Credit Plus Shares The 3 Most Effective Customer Portfolio Triggers to Minimize Business Credit Risk & Increase Collections

Do you have sufficient data, resources, and processes in place to identify credit risk on your own? If not, consider our Business Account Monitoring service, an external platform that you can use to monitor your credit portfolio automatically.  Our credit monitoring service will help you lower your credit risk and increase your collections. In addition, they give you an early warning of deteriorating customer credit.

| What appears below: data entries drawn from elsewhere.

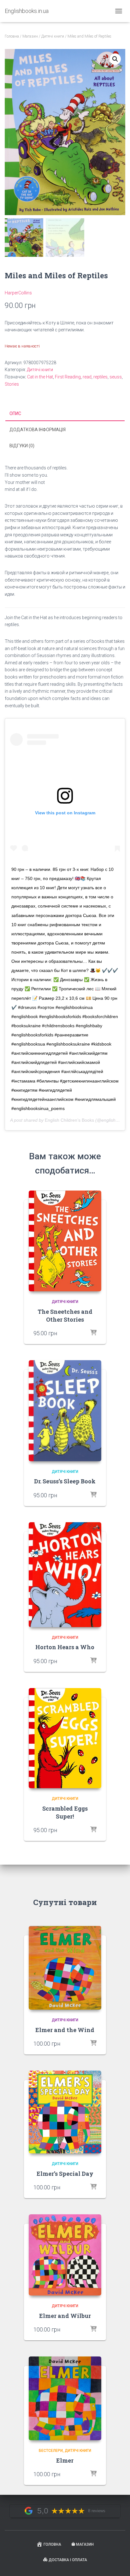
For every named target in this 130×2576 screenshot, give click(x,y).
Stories (12, 384)
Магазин (30, 36)
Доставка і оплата (68, 2560)
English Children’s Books (69, 1120)
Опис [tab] (15, 413)
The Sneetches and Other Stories (65, 1315)
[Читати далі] (93, 1661)
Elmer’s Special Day (65, 2173)
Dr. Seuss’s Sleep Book (65, 1481)
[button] (115, 59)
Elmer (65, 2460)
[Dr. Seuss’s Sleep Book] (65, 1410)
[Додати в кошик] (93, 1333)
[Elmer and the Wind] (65, 1968)
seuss (115, 376)
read (87, 376)
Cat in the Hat (40, 376)
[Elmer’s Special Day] (65, 2112)
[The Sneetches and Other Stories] (65, 1241)
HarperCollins (18, 292)
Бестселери (51, 2450)
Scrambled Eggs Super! (65, 1812)
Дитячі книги (52, 36)
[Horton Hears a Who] (65, 1574)
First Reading (68, 376)
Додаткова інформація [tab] (37, 429)
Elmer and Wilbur (65, 2316)
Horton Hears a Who (64, 1647)
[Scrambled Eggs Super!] (65, 1738)
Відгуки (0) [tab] (21, 445)
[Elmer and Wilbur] (65, 2254)
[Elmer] (65, 2398)
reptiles (100, 376)
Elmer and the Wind (64, 2030)
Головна (12, 36)
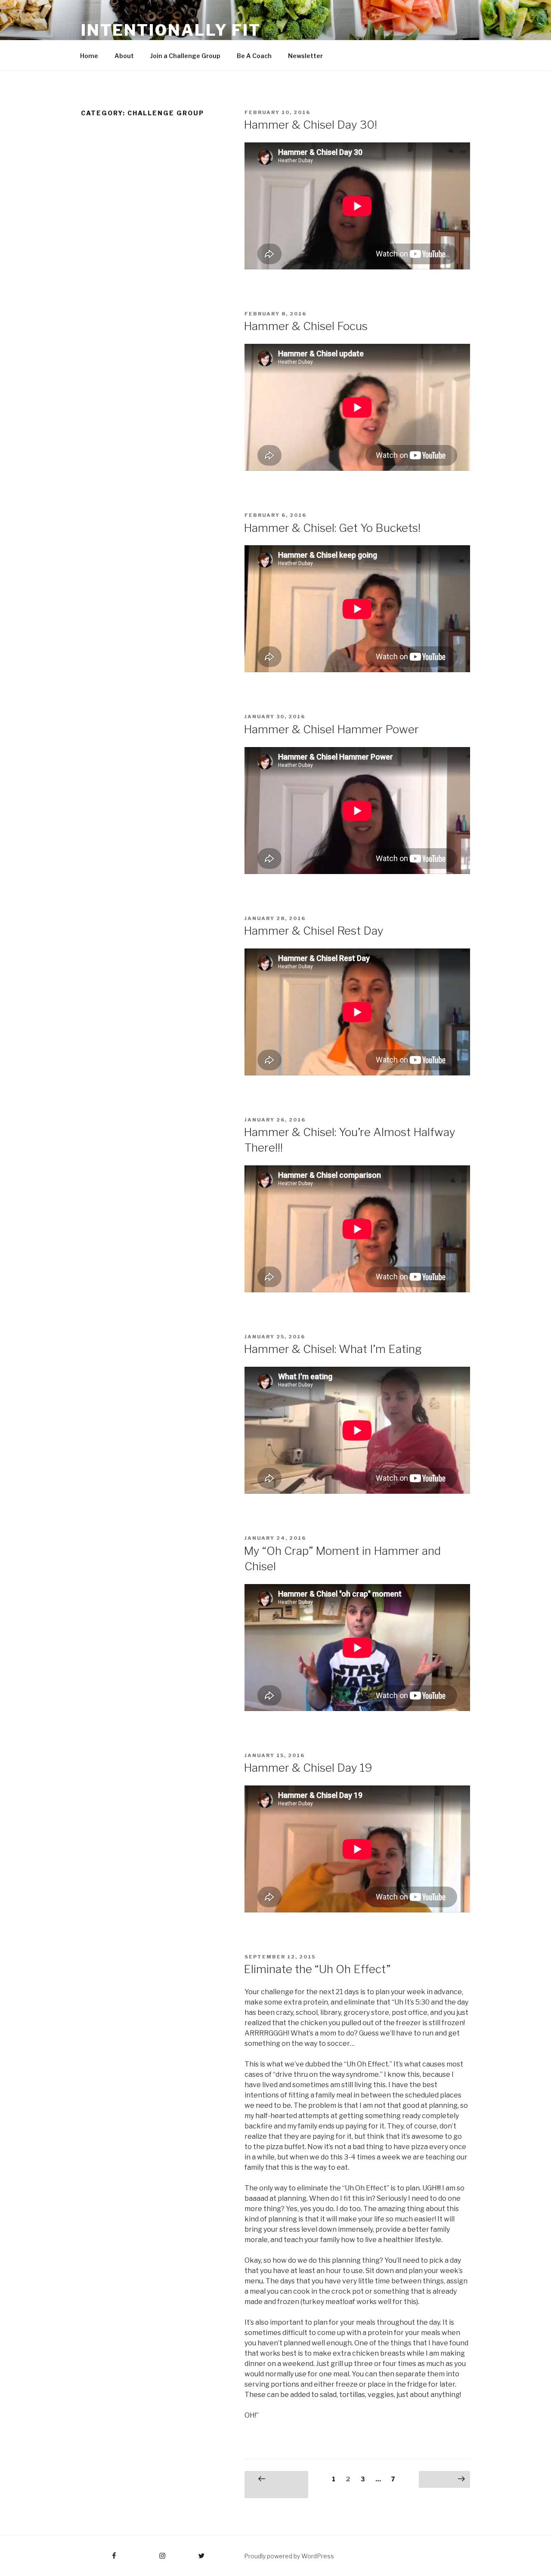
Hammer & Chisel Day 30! (310, 124)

Credit Plus offers insight/additional data elements not readily available such as:

  • Collections
  • Public record filings (such as liens, judgments, and bankruptcies)
  • Credit inquiries
  • And more

You cannot prevent your customer from engaging in risky financial behavior. The best you can do is to monitor your accounts to detect credit events that will affect your cash flow. However, manually monitoring your accounts requires constant attention. A more effective method is to automate your portfolio monitoring so you can be alerted when significant changes occur.

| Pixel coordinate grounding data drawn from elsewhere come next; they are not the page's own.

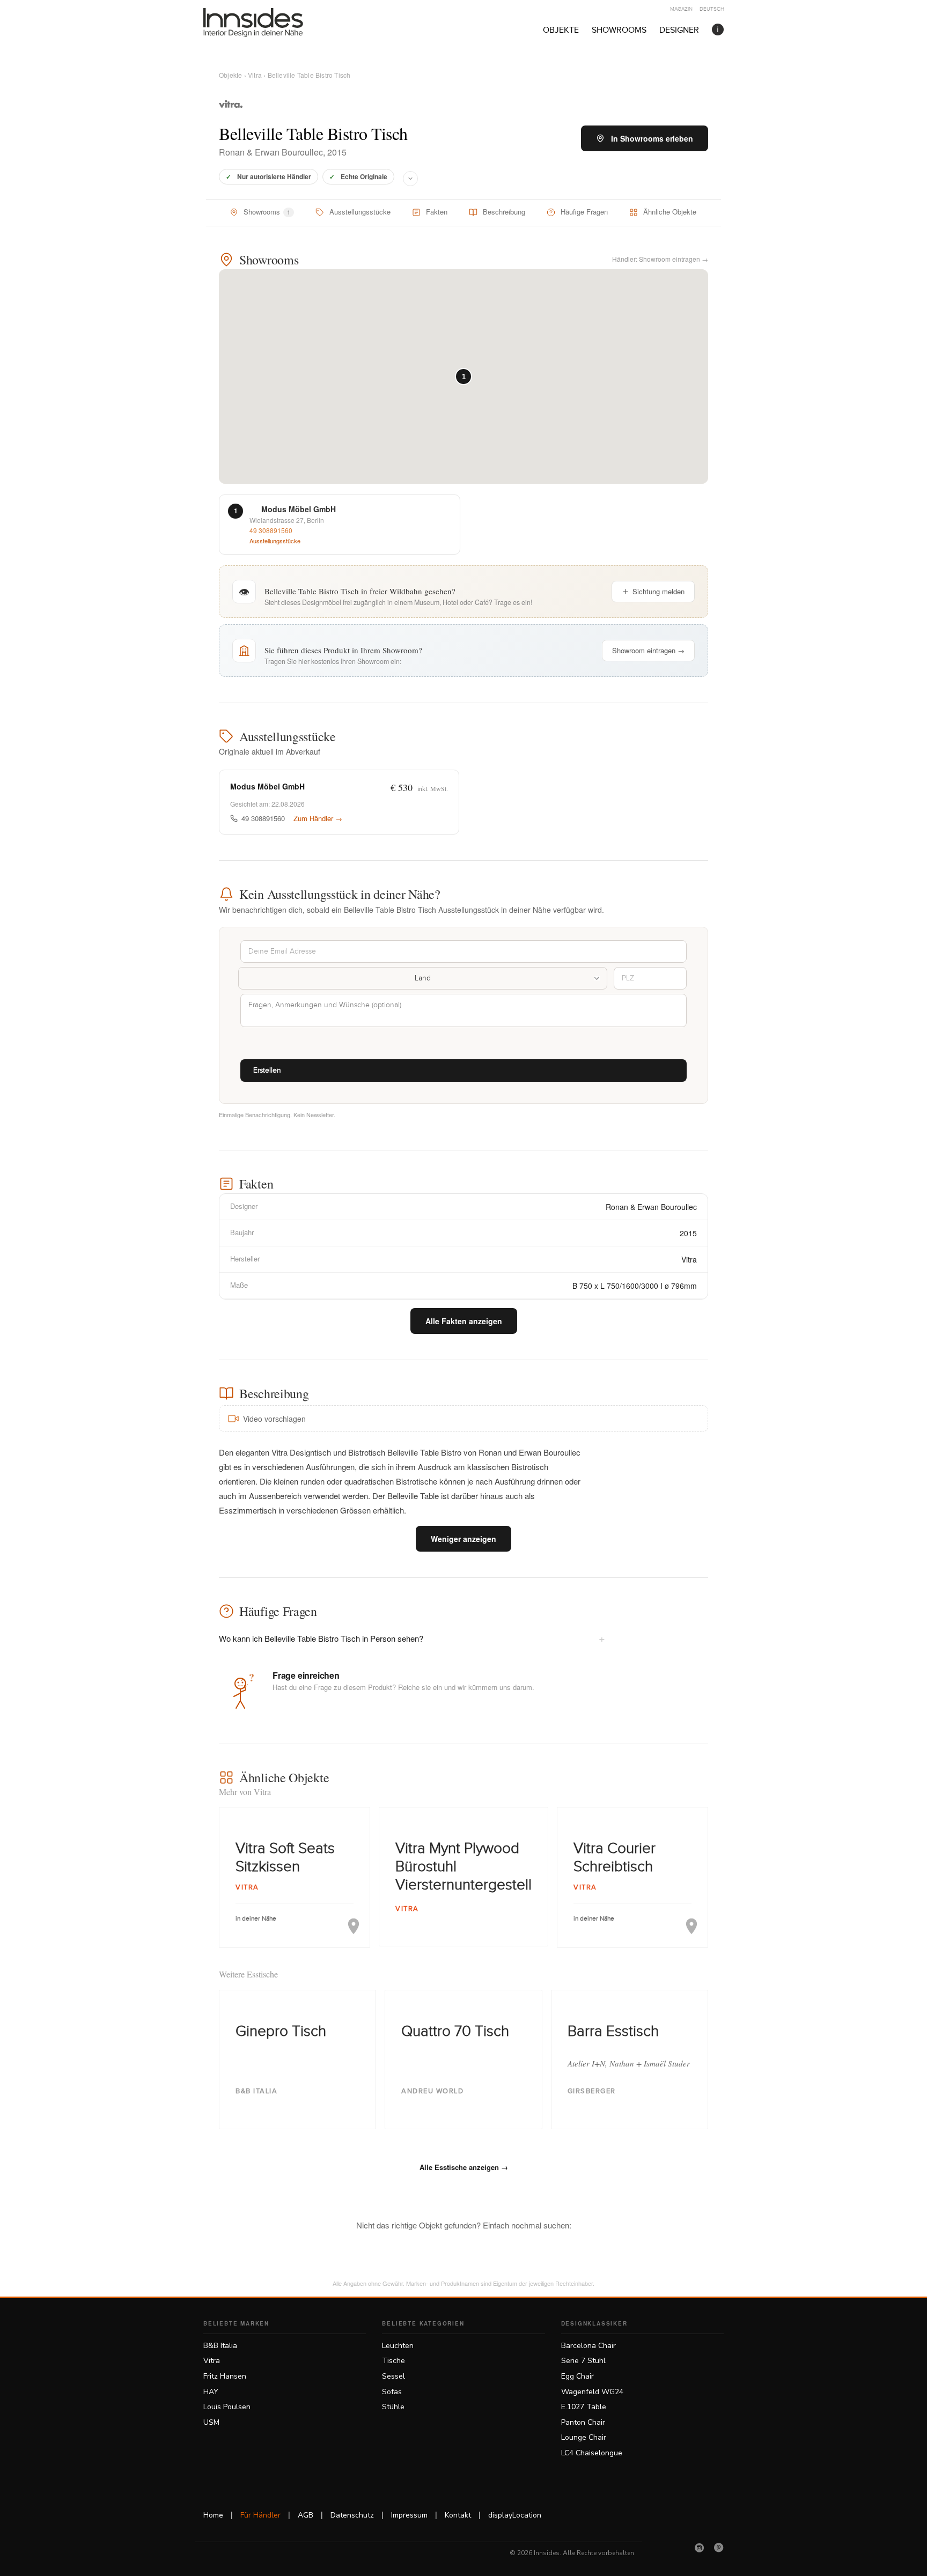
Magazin (681, 9)
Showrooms (619, 30)
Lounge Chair (583, 2437)
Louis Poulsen (227, 2407)
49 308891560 (270, 530)
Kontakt (458, 2515)
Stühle (393, 2407)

That’s precisely the purpose of a portfolio trigger. It is an automated alert or notification of a specific event that occurred on one of your accounts. You can set yourself up to receive portfolio triggers by:

  • Enrolling specific accounts for monitoring
  • Select trigger(s) – what types of credit risk events you want to be alerted to
  • Receive notification – obtain notification when/if the risky event occurs
  • Take action

Our Business Account Monitoring has more than 99 triggers that let you know of negative or positive events in your customer’s credit profile. But which ones are the most effective? Experian conducted a thorough study using three months of data and approximately 16 million unique alert records. It found these as the top three triggers:

  • Late 61-90 trade payment – There was a 15% likelihood of a business deteriorating in the next three months.
  • Late 31-60 trade payment – There was a 9% likelihood of a business deteriorating in the next three months. (The two triggers listed above are recorded by a lender or creditor about a specific business.)
  • Derogatory comment – not paying as agreed – Though this doesn’t get reported often when it does, you should take notice because that business has a 13% chance of going bad by the next quarter. When this is recorded on a business, the creditor is extremely frustrated and hoping that a derogatory comment will help them get repaid.

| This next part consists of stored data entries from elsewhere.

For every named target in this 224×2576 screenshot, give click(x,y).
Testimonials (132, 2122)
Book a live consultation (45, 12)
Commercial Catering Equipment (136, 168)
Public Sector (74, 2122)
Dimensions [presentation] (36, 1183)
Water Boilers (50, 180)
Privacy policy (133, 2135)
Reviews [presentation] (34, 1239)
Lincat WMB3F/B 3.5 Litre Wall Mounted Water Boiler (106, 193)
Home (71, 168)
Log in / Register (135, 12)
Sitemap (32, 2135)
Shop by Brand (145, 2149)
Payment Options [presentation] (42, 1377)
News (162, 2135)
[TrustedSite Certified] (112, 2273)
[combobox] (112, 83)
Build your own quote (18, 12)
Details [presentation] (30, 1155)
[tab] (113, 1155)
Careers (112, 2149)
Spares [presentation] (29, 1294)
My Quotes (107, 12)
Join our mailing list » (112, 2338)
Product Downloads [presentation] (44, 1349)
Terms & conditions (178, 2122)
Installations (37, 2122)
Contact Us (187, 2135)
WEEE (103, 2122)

Business Account Monitoring from Credit Plus

Our portfolio monitoring service also offers notices so you can detect early signs of trouble on your business accounts.

Business Notices – Receive the most recent negative changes to a customer’s financial status weekly and bankruptcy filings daily.

Owner Notices – Learn when the owners or guarantors have financial difficulties long before your profit margin is impacted. Receive daily alerts for public records, including bankruptcies, derogatory payment information, collections, and more.

We can even score your portfolio to identify not only credit risks but opportunities as well. By reviewing up-to-date information on your customers, you can reduce delinquencies and maximize your profits. Portfolio scoring allows you to focus on only those who pose a credit risk or show potential for additional revenue. You’ll also be able to identify trends in your portfolio and refine your credit policy and practices accordingly.

If we’ve learned anything since 2020, it’s that the dynamics of a business can change incredibly quickly – so it’s essential to monitor them constantly. After all, you don’t want your business to end up with a tremendous amount of uncollected debt. Account monitoring is the most efficient way to minimize your risk.